I have a Java program running on Windows (a Citrix machine), that dispatches a request to Java application servers on Linux; this dispatching mechanism is all custom.
The Windows Java program (let's call it W
) opens a listen socket to a port given by the OS, say 1234 to receive results. Then it invokes a "dispatch" service on the server with a "business request". This service splits the request and sends it to other servers (let's call them S1 ... Sn
), and returns the number of jobs to the client synchronously.
In my tests, there are 13 jobs, dispatched to a number of servers and within 2 seconds, all servers have finished processing their jobs and try to send the results back to the W
's socket.
I can see in the logs that 9 jobs are received by W
(this number varies from test to test). So, I try to look for the 4 remaining jobs. If I do a netstat
on this Windows box, I see that 4 sockets are open:
TCP W:4373 S5:48197 ESTABLISHED
TCP W:4373 S5:48198 ESTABLISHED
TCP W:4373 S6:57642 ESTABLISHED
TCP W:4373 S7:48295 ESTABLISHED
If I do a thread dump of W
, I see 4 threads trying to read from these sockets, and apparently stuck in java.net.SocketInputStream.socketRead0(Native Method)
.
If I go on each of the S
boxes and do a netstat
, I see that some bytes are still in the Send Queue. This number of bytes does not move for 15 minutes. (The following is the aggregation of netstat
s on the different machines):
Proto Recv-Q Send-Q Local Address Foreign Addr State
tcp 0 6385 S1:48197 W:4373 ESTABLISHED
tcp 0 6005 S1:48198 W:4373 ESTABLISHED
tcp 0 6868 S6:57642 W:4373 ESTABLISHED
tcp 0 6787 S7:48295 W:4373 ESTABLISHED
If I do a thread dump of the servers, I see the threads are also stuck in
java.net.SocketInputStream.socketRead0(Native Method)
. I would expect a write, but maybe they're waiting for an ACK? (Not sure here; would it show in Java?
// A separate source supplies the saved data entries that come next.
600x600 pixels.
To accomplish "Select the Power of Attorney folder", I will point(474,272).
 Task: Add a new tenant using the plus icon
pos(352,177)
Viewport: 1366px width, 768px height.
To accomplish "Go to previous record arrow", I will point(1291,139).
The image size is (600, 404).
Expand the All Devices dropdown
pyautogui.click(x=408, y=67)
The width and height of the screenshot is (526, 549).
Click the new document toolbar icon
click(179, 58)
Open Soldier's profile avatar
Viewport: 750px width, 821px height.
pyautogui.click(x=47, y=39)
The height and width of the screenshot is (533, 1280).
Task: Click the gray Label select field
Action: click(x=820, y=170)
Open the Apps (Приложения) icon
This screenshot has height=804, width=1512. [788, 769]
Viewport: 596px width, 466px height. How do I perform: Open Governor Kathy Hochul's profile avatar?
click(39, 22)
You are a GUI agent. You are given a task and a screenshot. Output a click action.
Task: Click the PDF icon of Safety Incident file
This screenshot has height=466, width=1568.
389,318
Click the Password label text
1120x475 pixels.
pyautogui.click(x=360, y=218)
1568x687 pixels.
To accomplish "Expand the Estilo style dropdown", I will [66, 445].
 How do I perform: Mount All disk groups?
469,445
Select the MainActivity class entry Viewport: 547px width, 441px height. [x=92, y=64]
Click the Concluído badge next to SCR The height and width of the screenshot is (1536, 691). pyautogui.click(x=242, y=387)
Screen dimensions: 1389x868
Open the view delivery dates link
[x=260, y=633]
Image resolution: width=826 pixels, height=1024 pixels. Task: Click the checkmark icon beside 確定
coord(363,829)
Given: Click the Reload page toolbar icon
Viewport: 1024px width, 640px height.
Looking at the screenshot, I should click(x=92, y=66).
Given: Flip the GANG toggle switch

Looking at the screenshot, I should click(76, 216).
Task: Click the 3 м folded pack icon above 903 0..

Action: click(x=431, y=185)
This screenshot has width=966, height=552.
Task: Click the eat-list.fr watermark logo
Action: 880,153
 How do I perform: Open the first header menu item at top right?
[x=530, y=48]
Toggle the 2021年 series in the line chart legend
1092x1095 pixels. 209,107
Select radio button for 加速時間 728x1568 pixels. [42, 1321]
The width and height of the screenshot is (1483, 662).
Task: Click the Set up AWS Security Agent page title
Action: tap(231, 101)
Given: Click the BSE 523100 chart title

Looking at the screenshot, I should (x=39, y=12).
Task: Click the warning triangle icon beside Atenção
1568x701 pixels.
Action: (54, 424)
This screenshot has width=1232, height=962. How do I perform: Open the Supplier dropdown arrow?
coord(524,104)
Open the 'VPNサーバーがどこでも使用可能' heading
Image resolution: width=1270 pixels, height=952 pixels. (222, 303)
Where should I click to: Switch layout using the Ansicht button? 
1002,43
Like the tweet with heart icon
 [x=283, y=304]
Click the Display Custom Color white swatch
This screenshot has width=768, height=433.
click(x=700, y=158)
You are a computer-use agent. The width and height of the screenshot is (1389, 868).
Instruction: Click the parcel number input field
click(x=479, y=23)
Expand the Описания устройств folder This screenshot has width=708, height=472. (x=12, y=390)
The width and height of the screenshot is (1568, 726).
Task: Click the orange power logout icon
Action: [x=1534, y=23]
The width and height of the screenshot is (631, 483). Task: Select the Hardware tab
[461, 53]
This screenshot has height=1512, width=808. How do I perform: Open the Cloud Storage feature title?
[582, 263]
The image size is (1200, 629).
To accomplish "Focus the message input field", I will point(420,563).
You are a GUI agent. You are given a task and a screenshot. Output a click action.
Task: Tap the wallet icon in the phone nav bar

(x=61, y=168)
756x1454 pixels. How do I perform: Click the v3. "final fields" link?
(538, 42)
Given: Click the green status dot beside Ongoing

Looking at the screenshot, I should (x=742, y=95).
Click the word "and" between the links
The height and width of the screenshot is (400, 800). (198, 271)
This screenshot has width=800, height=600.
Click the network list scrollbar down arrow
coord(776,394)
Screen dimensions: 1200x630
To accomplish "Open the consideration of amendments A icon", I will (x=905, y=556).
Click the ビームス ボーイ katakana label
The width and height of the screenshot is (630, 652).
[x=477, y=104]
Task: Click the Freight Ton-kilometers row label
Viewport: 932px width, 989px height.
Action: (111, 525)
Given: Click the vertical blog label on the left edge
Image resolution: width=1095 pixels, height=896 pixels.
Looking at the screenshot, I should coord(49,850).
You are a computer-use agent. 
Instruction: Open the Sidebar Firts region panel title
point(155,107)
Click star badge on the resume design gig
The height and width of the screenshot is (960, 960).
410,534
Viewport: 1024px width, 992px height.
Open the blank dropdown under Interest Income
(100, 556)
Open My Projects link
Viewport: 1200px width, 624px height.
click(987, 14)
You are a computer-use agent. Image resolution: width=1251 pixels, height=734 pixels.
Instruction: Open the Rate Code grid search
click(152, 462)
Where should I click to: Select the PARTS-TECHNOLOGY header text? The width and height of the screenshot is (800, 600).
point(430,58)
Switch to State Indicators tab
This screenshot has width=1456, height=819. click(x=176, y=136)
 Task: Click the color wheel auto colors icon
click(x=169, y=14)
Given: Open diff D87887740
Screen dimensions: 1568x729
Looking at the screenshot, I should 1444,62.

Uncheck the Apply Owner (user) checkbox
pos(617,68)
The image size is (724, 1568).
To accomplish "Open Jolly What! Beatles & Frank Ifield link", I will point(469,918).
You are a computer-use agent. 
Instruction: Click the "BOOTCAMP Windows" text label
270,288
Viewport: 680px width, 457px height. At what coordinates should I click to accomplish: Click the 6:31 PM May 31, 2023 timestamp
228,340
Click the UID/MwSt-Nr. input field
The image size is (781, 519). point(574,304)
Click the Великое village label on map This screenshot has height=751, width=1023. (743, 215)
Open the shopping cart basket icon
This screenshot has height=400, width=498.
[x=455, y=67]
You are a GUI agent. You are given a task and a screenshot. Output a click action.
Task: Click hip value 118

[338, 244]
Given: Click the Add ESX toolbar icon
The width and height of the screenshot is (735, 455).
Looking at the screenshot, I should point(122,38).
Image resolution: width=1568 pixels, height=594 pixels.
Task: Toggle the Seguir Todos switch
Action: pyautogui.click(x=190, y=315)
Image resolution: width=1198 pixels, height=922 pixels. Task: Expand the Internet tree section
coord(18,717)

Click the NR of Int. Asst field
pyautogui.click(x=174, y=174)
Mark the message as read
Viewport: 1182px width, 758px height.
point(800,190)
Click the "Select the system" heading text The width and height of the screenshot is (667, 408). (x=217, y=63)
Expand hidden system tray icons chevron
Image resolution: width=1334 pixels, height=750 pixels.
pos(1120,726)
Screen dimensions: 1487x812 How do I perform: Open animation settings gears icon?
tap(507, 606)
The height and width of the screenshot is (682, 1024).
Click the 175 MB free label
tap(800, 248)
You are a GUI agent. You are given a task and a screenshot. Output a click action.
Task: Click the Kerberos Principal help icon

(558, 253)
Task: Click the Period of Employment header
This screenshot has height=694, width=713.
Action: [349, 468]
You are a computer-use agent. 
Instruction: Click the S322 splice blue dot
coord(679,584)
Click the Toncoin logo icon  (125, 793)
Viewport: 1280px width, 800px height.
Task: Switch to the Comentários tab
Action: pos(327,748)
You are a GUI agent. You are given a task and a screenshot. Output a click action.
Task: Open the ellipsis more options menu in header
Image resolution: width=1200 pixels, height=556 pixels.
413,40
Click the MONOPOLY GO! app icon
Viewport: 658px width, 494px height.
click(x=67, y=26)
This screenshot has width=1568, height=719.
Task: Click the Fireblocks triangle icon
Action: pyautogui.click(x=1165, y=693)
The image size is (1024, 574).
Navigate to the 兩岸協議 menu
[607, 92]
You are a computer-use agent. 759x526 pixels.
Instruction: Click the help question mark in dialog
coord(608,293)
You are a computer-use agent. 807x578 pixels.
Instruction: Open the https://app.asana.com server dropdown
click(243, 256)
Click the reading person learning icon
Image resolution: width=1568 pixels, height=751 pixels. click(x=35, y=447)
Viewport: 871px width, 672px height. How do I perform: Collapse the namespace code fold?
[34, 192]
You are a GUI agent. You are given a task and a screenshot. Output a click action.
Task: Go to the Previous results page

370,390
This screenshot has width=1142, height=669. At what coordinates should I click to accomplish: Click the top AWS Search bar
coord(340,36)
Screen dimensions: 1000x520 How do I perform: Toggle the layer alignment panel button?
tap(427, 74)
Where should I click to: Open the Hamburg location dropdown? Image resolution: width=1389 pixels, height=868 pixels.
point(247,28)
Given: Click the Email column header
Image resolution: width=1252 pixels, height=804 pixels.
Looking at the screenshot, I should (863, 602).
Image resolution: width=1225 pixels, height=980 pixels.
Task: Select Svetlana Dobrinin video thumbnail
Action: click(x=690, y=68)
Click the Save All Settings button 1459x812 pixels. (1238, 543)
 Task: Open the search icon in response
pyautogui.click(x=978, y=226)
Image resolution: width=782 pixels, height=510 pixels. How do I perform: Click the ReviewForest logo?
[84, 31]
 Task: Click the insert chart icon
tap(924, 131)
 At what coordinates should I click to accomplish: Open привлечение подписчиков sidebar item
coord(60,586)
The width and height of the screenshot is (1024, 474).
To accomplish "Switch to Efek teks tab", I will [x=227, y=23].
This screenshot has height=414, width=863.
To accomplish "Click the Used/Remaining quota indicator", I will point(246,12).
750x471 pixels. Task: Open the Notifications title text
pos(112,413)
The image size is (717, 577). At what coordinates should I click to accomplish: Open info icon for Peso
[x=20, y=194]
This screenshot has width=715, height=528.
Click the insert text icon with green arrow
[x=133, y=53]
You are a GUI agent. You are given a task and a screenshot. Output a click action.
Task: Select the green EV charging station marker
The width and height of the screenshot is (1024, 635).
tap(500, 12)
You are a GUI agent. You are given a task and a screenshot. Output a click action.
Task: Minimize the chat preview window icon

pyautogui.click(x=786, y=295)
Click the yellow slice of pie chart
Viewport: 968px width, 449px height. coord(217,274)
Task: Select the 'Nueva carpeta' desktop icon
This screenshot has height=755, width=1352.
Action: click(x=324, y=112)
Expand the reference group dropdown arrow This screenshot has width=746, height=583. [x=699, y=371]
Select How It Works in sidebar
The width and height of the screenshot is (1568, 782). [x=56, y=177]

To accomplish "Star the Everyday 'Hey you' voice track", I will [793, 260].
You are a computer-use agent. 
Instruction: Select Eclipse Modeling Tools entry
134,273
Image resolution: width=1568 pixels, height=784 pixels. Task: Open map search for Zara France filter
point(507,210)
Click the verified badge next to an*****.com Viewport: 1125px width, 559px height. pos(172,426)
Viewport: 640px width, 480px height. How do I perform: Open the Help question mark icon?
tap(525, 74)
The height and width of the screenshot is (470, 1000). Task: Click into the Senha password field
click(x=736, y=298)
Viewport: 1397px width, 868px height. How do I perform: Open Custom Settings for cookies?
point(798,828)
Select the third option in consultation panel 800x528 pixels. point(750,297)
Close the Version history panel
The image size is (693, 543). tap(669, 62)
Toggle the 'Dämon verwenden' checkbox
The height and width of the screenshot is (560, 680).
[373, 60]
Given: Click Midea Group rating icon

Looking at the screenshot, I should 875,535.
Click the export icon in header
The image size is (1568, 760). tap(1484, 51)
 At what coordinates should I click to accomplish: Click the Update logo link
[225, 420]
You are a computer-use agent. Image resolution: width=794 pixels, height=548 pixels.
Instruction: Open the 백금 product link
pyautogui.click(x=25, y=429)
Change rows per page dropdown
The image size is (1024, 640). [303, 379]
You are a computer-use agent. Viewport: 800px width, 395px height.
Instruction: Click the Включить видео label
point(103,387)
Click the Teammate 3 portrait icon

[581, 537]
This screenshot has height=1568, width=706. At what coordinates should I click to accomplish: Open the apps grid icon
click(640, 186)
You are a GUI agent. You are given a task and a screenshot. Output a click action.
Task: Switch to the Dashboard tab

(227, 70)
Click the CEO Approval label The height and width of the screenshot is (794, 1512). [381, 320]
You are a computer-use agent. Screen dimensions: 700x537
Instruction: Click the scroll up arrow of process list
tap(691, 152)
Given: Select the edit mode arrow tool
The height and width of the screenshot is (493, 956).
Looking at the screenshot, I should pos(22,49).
Shouldn't it be handled by the TCP protocol directly?)
Now, the very strange thing is: after 15 minutes (and it's always 15 minutes), the results are received, sockets are closed, and everything continues as normal.
This used to always work before. The S
servers moved to a different data center, so W
and S
are no longer in the same data center. Also, S
is behind a firewall. All ports should be authorized between S
and W
(I'm told). The mystery is really the 15 minute delay. I thought that it could be some protection against DDOS?
I'm no network expert so I asked for help, but nobody's available to help me. I spent 30 minutes with a guy capturing packets with Wireshark (formerly Ethereal), but for "security reasons," I cannot look at the result. He has to analyze this and get back to me. I asked for the firewall logs; same story.
I'm not root or administrator on these boxes, now I don't know what to do... I'm not expecting a solution from you guys, but some ideas on how to progress would be great!